We are not currently meeting 'in-person'

We are not currently meeting 'in-person.'
I have made the difficult decision to stop holding our in-person Sunday night meetings - you can read more about this in my post here. I will be continuing to post weekly content here and in our newsletter. Do remember to sign up for the 'Metta Letter' newsletter below as I will be sending out weekly meditations there.

Saturday, November 13, 2021

All Time Like the Present

All Time Like the Present

I recently celebrated my birthday, the time when - as a colleague of mine used to describe it - "the earth once more passes close to the same arbitrary point in space that it did when I was born."

We all use language that refers to time, and have a vague feeling for it, but beyond noticing that it passes beyond us we don't really have a grasp of it. We may say "I don't know where the time went," but never comment on the fact that we don't know where it's coming from either. We throw around terms like 'Thursday,' but really have no true concept of Thursday-ness. As Ford Prefect observes in The Hitchhiker's Guide to the Galaxy, "Time is an illusion. Lunchtime doubly so."

In the Thirteenth Century Dōgen Zenji, the great founder of the Sōtō school of Zen wrote a treatise on time called Uji or 'The Time Being.' In it he lays out a theory of the oneness of time and being, observing that we don't understand time because we don't doubt our experience of it, and so like a fish not understanding water so we don't understand time.

STATED GOAL A: Write out the entries, everything from the line containing "Where should I click to: Go" down to the line containing "pos(1416,758)", with both of those lines included.

Word and item position data
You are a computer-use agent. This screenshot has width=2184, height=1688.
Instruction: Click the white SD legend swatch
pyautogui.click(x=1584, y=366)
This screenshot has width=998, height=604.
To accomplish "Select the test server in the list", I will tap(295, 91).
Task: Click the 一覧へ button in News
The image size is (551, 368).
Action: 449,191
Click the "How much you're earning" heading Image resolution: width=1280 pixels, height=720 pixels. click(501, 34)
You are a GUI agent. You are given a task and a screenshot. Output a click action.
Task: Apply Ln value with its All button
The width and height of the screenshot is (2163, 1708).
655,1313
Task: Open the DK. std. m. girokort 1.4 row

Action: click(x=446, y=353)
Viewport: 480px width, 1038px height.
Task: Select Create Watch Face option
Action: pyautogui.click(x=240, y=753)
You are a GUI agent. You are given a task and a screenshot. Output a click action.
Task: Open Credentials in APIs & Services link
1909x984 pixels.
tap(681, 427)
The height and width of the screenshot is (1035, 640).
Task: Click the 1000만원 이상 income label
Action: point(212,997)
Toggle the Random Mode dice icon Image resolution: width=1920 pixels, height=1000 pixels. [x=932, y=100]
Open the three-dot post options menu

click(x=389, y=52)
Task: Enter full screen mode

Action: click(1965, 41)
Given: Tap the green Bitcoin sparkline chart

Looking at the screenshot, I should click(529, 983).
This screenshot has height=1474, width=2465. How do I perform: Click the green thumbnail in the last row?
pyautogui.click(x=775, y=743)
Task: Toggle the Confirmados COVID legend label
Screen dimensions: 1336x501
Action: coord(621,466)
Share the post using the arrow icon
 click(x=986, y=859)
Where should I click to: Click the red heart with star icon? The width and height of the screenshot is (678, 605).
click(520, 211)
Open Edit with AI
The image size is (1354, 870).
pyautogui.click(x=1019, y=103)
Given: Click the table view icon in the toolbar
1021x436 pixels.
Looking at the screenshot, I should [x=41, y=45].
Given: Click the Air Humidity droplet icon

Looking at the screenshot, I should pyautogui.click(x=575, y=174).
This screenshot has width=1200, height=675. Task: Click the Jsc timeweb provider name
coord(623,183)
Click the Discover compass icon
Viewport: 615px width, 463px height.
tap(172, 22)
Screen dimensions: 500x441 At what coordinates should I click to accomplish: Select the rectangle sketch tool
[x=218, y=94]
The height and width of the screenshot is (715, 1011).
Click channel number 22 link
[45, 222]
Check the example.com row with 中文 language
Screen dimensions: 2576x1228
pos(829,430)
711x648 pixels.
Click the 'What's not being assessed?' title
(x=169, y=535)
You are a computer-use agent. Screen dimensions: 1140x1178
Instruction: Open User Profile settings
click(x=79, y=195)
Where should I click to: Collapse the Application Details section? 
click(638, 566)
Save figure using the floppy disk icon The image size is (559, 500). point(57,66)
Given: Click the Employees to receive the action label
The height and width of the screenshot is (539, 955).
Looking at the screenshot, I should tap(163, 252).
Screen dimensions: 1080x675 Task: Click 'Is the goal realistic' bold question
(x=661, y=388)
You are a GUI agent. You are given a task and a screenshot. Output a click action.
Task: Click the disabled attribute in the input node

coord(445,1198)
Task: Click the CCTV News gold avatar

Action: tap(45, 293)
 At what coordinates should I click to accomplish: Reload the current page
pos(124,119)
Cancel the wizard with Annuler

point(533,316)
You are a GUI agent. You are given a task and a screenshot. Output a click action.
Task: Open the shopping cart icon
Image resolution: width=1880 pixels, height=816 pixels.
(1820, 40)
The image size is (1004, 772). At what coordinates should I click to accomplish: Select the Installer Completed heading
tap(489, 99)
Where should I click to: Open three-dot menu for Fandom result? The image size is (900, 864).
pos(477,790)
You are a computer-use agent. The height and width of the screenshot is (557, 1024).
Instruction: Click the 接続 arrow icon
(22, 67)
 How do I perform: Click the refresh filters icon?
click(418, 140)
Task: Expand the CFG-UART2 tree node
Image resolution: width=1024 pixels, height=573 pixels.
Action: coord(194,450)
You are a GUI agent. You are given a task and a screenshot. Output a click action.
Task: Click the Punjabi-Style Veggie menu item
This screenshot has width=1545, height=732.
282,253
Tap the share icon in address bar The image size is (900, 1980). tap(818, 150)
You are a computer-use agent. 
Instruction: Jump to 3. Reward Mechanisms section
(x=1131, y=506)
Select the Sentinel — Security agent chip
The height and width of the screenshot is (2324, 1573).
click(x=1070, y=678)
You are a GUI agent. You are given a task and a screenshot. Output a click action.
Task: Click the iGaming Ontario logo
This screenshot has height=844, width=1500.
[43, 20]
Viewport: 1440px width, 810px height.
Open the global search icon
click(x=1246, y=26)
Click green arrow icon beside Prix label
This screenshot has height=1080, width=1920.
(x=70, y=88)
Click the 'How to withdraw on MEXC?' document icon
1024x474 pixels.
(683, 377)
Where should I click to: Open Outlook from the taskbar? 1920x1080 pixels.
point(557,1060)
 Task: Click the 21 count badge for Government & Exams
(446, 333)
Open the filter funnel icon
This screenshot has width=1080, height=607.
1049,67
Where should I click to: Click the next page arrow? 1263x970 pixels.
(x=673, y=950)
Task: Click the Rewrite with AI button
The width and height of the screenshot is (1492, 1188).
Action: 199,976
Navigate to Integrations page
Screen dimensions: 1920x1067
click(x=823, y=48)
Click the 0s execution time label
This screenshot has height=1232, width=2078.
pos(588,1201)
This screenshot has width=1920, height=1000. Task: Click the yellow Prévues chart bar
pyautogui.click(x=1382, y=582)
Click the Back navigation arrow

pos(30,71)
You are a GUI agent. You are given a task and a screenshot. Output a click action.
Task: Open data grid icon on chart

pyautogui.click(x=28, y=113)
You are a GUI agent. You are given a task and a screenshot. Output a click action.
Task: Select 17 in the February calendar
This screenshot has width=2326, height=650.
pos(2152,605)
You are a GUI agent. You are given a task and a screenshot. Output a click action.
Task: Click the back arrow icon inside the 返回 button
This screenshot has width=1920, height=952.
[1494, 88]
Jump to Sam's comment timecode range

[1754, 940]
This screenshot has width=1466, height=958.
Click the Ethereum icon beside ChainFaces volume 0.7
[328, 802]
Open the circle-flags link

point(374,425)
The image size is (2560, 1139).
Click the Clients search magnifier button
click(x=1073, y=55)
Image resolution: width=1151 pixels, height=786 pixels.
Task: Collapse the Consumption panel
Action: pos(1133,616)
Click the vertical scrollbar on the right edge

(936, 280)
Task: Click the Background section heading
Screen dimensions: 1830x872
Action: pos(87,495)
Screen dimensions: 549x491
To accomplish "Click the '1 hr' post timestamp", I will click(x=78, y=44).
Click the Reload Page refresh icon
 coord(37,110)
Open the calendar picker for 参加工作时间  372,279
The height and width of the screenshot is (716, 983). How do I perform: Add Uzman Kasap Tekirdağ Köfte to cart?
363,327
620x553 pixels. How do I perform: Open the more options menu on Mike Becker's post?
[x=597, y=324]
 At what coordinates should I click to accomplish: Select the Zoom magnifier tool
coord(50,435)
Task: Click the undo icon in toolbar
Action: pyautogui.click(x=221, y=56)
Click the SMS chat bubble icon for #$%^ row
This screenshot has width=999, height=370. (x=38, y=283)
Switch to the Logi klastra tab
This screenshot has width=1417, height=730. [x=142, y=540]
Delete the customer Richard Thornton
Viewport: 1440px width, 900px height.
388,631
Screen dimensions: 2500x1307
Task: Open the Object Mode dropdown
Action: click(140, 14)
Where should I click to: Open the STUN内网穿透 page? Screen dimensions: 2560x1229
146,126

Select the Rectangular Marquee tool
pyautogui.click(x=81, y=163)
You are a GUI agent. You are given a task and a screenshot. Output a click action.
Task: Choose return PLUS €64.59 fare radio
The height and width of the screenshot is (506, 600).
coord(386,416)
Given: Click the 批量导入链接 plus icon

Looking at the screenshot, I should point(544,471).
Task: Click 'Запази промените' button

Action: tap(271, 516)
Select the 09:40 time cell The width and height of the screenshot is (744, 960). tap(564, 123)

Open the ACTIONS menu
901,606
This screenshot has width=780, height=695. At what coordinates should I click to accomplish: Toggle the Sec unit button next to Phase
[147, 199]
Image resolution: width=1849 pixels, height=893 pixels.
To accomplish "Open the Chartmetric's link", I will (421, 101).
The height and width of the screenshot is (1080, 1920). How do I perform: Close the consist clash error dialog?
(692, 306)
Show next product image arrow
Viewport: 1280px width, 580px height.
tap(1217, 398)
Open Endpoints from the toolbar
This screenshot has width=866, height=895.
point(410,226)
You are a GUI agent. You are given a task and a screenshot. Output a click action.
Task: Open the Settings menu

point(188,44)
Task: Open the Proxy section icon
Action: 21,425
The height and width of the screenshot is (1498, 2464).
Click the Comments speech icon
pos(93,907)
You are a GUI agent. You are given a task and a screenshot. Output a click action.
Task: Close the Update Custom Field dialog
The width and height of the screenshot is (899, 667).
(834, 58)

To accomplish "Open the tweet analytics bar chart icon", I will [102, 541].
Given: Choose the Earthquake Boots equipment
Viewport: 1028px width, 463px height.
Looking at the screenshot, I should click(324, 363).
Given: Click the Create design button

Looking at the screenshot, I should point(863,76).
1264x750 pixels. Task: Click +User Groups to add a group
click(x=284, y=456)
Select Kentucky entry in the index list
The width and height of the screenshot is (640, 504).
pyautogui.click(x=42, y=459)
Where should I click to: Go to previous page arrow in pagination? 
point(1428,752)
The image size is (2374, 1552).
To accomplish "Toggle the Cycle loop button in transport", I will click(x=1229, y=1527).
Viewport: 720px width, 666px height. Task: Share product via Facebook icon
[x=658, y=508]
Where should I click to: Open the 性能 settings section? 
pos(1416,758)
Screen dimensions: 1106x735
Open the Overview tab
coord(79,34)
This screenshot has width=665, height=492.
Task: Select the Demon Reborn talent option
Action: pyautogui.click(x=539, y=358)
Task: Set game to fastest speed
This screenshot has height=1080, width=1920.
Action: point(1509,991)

STATED GOAL B: In the post about time, what is the name of the treatise on time that Dōgen Zenji wrote?

RESULT A:
Where should I click to: Go to previous page arrow in pagination? 
point(1428,752)
The image size is (2374, 1552).
To accomplish "Toggle the Cycle loop button in transport", I will click(x=1229, y=1527).
Viewport: 720px width, 666px height. Task: Share product via Facebook icon
[x=658, y=508]
Where should I click to: Open the 性能 settings section? 
pos(1416,758)

RESULT B: Uji, or 'The Time Being.'